### TASK DATA
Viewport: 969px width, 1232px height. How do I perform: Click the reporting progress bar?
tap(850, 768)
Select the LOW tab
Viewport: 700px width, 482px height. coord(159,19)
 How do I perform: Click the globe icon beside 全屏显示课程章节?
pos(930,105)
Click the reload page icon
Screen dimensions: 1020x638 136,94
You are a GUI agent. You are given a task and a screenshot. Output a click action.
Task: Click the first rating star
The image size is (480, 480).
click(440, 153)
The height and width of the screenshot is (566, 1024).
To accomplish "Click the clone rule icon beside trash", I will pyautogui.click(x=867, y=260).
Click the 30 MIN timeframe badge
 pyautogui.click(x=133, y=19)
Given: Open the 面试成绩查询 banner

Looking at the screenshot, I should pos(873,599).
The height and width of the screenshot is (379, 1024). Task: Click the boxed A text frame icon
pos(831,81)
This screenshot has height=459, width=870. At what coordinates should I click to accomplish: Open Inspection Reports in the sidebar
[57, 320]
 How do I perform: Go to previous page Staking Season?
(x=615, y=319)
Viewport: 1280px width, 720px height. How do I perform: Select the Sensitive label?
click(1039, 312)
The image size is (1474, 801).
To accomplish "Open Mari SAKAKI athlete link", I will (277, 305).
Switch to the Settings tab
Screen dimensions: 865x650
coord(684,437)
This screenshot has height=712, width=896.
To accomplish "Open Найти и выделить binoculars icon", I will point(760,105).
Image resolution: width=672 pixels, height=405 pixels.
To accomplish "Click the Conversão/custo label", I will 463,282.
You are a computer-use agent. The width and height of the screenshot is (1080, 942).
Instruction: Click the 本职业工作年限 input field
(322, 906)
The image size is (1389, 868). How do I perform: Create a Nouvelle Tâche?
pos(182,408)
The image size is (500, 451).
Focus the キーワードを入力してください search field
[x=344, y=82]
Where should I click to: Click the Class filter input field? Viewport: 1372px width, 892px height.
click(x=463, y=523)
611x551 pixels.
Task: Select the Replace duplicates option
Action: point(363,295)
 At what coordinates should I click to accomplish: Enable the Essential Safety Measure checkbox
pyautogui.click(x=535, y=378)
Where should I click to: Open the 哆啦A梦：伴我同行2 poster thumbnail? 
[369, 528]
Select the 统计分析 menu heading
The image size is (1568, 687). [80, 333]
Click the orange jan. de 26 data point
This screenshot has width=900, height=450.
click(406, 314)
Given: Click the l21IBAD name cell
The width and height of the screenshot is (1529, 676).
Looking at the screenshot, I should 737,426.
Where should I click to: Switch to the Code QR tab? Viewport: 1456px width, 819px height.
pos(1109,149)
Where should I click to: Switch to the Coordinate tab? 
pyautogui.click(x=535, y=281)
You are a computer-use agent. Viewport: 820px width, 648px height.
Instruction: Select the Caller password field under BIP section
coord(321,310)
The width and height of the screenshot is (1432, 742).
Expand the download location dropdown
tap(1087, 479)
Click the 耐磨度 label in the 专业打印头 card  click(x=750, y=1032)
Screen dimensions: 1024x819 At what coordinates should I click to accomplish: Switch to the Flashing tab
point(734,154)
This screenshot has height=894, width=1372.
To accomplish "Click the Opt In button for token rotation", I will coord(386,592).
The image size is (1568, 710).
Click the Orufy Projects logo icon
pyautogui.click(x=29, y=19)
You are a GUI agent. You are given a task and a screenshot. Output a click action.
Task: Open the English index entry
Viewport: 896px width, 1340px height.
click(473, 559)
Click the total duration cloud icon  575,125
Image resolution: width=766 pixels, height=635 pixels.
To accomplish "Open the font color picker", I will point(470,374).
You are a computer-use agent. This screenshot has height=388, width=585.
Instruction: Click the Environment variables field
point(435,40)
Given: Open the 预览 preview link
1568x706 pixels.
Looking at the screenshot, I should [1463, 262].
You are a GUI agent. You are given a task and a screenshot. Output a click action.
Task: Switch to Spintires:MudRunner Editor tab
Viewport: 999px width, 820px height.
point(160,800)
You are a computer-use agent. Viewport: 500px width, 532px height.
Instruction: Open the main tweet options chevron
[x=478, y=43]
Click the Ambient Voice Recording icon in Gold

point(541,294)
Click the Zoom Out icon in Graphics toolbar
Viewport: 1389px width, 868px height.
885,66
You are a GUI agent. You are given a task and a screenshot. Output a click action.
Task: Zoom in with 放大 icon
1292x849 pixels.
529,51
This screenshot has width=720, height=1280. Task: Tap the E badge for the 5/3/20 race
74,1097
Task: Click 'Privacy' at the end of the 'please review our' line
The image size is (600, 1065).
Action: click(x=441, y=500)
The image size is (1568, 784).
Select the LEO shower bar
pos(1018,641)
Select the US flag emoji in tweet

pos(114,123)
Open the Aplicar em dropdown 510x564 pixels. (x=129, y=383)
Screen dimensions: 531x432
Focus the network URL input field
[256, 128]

### TASK STATEMENT
Emit the full listing verbatim.

### TASK ANSWER
Viewport: 969px width, 1232px height. How do I perform: Click the reporting progress bar?
tap(850, 768)
Select the LOW tab
Viewport: 700px width, 482px height. coord(159,19)
 How do I perform: Click the globe icon beside 全屏显示课程章节?
pos(930,105)
Click the reload page icon
Screen dimensions: 1020x638 136,94
You are a GUI agent. You are given a task and a screenshot. Output a click action.
Task: Click the first rating star
The image size is (480, 480).
click(440, 153)
The height and width of the screenshot is (566, 1024).
To accomplish "Click the clone rule icon beside trash", I will pyautogui.click(x=867, y=260).
Click the 30 MIN timeframe badge
 pyautogui.click(x=133, y=19)
Given: Open the 面试成绩查询 banner

Looking at the screenshot, I should pos(873,599).
The height and width of the screenshot is (379, 1024). Task: Click the boxed A text frame icon
pos(831,81)
This screenshot has height=459, width=870. At what coordinates should I click to accomplish: Open Inspection Reports in the sidebar
[57, 320]
 How do I perform: Go to previous page Staking Season?
(x=615, y=319)
Viewport: 1280px width, 720px height. How do I perform: Select the Sensitive label?
click(1039, 312)
The image size is (1474, 801).
To accomplish "Open Mari SAKAKI athlete link", I will (277, 305).
Switch to the Settings tab
Screen dimensions: 865x650
coord(684,437)
This screenshot has height=712, width=896.
To accomplish "Open Найти и выделить binoculars icon", I will point(760,105).
Image resolution: width=672 pixels, height=405 pixels.
To accomplish "Click the Conversão/custo label", I will 463,282.
You are a computer-use agent. The width and height of the screenshot is (1080, 942).
Instruction: Click the 本职业工作年限 input field
(322, 906)
The image size is (1389, 868). How do I perform: Create a Nouvelle Tâche?
pos(182,408)
The image size is (500, 451).
Focus the キーワードを入力してください search field
[x=344, y=82]
Where should I click to: Click the Class filter input field? Viewport: 1372px width, 892px height.
click(x=463, y=523)
611x551 pixels.
Task: Select the Replace duplicates option
Action: point(363,295)
 At what coordinates should I click to accomplish: Enable the Essential Safety Measure checkbox
pyautogui.click(x=535, y=378)
Where should I click to: Open the 哆啦A梦：伴我同行2 poster thumbnail? 
[369, 528]
Select the 统计分析 menu heading
The image size is (1568, 687). [80, 333]
Click the orange jan. de 26 data point
This screenshot has width=900, height=450.
click(406, 314)
Given: Click the l21IBAD name cell
The width and height of the screenshot is (1529, 676).
Looking at the screenshot, I should 737,426.
Where should I click to: Switch to the Code QR tab? Viewport: 1456px width, 819px height.
pos(1109,149)
Where should I click to: Switch to the Coordinate tab? 
pyautogui.click(x=535, y=281)
You are a computer-use agent. Viewport: 820px width, 648px height.
Instruction: Select the Caller password field under BIP section
coord(321,310)
The width and height of the screenshot is (1432, 742).
Expand the download location dropdown
tap(1087, 479)
Click the 耐磨度 label in the 专业打印头 card  click(x=750, y=1032)
Screen dimensions: 1024x819 At what coordinates should I click to accomplish: Switch to the Flashing tab
point(734,154)
This screenshot has height=894, width=1372.
To accomplish "Click the Opt In button for token rotation", I will coord(386,592).
The image size is (1568, 710).
Click the Orufy Projects logo icon
pyautogui.click(x=29, y=19)
You are a GUI agent. You are given a task and a screenshot. Output a click action.
Task: Open the English index entry
Viewport: 896px width, 1340px height.
click(473, 559)
Click the total duration cloud icon  575,125
Image resolution: width=766 pixels, height=635 pixels.
To accomplish "Open the font color picker", I will point(470,374).
You are a computer-use agent. This screenshot has height=388, width=585.
Instruction: Click the Environment variables field
point(435,40)
Given: Open the 预览 preview link
1568x706 pixels.
Looking at the screenshot, I should [1463, 262].
You are a GUI agent. You are given a task and a screenshot. Output a click action.
Task: Switch to Spintires:MudRunner Editor tab
Viewport: 999px width, 820px height.
point(160,800)
You are a computer-use agent. Viewport: 500px width, 532px height.
Instruction: Open the main tweet options chevron
[x=478, y=43]
Click the Ambient Voice Recording icon in Gold

point(541,294)
Click the Zoom Out icon in Graphics toolbar
Viewport: 1389px width, 868px height.
885,66
You are a GUI agent. You are given a task and a screenshot. Output a click action.
Task: Zoom in with 放大 icon
1292x849 pixels.
529,51
This screenshot has width=720, height=1280. Task: Tap the E badge for the 5/3/20 race
74,1097
Task: Click 'Privacy' at the end of the 'please review our' line
The image size is (600, 1065).
Action: click(x=441, y=500)
The image size is (1568, 784).
Select the LEO shower bar
pos(1018,641)
Select the US flag emoji in tweet

pos(114,123)
Open the Aplicar em dropdown 510x564 pixels. (x=129, y=383)
Screen dimensions: 531x432
Focus the network URL input field
[256, 128]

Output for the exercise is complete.